Rule 9, Rules of the Suprеme Court, is entitled "Disciplinary Enforcement.”
. Judges and district attorneys alike are also subject to mandatory continuing legal education. Rule 21, Section 2.01 et seq., Rules of the Supreme Court.
. Judge Murphy was convicted of a felony by a court of competent jurisdiction, and his law license was suspended by this Court pursuant to Rule 9, Section 14. This same rule applies to any attorney, be he judge, justice or district attorney general. If a district attorney were convicted of a felony and sentenced to imprisonment, his law license wоuld be suspended, although he would still be entitled to his full salary unless removed from office by impeachment, Article VI, Section 6, or by the voters of his district at the next general election.
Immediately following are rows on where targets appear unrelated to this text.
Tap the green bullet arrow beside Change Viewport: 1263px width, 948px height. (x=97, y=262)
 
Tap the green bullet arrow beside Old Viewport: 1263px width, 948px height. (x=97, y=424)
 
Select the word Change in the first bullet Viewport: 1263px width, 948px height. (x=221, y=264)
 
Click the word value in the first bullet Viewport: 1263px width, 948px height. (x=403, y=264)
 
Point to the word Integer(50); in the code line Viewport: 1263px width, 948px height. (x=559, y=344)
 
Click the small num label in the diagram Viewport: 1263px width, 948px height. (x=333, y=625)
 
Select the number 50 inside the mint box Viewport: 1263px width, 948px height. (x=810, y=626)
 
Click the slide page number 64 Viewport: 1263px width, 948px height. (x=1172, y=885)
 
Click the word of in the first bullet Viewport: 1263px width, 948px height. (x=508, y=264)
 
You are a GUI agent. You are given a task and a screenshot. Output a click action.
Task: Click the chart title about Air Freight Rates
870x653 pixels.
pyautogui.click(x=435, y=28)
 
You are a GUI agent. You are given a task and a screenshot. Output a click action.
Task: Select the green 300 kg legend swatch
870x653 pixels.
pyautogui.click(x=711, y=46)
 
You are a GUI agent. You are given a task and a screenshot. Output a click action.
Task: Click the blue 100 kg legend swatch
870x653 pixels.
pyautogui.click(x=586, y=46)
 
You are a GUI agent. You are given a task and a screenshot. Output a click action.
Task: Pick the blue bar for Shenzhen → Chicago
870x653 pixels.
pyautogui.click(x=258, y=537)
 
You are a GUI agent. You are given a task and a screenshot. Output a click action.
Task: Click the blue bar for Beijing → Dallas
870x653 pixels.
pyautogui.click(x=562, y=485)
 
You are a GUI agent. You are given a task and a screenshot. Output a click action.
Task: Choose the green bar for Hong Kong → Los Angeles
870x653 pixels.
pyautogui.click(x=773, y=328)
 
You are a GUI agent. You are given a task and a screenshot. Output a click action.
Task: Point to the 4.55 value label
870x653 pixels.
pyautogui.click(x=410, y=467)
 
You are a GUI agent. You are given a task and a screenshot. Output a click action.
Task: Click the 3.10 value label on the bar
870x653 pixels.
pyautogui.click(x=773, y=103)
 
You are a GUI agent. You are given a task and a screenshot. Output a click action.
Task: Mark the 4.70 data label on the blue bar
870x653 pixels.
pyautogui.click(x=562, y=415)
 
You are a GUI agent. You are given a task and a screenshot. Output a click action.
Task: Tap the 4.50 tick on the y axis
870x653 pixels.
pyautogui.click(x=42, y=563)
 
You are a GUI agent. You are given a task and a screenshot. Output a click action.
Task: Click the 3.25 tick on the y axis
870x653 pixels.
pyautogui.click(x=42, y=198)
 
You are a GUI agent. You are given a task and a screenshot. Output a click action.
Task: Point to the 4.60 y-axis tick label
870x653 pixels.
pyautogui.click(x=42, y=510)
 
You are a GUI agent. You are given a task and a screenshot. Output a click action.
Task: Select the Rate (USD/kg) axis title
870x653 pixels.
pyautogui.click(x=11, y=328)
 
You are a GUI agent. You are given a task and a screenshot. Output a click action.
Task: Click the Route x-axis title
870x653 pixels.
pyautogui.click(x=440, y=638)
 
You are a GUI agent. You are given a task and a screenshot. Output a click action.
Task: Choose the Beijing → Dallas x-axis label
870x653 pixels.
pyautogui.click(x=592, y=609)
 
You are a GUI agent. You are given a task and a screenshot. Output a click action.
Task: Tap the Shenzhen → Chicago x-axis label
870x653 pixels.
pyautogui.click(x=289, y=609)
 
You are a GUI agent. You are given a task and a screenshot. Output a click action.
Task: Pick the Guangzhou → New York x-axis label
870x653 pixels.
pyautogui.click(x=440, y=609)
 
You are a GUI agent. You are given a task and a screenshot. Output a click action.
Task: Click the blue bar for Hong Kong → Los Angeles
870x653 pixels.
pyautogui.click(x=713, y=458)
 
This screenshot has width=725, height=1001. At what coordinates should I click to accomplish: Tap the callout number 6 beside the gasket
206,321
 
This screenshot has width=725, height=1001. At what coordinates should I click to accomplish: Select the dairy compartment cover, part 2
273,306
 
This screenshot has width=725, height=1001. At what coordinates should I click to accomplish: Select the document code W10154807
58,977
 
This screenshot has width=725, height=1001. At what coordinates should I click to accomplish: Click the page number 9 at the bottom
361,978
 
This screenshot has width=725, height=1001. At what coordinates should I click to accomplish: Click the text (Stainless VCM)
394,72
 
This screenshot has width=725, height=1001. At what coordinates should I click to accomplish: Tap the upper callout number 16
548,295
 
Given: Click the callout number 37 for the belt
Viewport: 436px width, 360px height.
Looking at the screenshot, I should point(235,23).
. DR 1-102. Misconduct. — (A) A lawyer shall not: (5) Engage in conduct that is prejudicial to the administration of justice.
DR 8-102. Statements Concerning Judges and Other Adjudicatory Officers. — (B) A lawyer shall not knowingly make false accusations against a judge or other adjudicatory officer.
. "DR1-102. Misconduct. — (A) A lawyer shall not: ... (1) Violate a Disciplinary Rule_ (5) Engage in conduct that is prejudicial to the аdministration of justice. (6) Engage in any other conduct that adversely reflects on his fitness to practice law.”
"T.C.A. § 23-3-201. Grounds for disbarment or discipline. — Any attorney, solicitor or counselor at law admitted to practice in the courts of the state may be disbarred or suspended from the practice of law: ... (5) Who shall be guilty of any unprofessional conduct, dishonesty, malpractice, or any conduct which renders him unfit to be a member of the bar.”
. “The free communication of thoughts and opinions, is one of the invaluable rights of man, and every citizen may freely speak, write, and print on any subject, being responsible for the abuse of that liberty_” Article I, Section 19.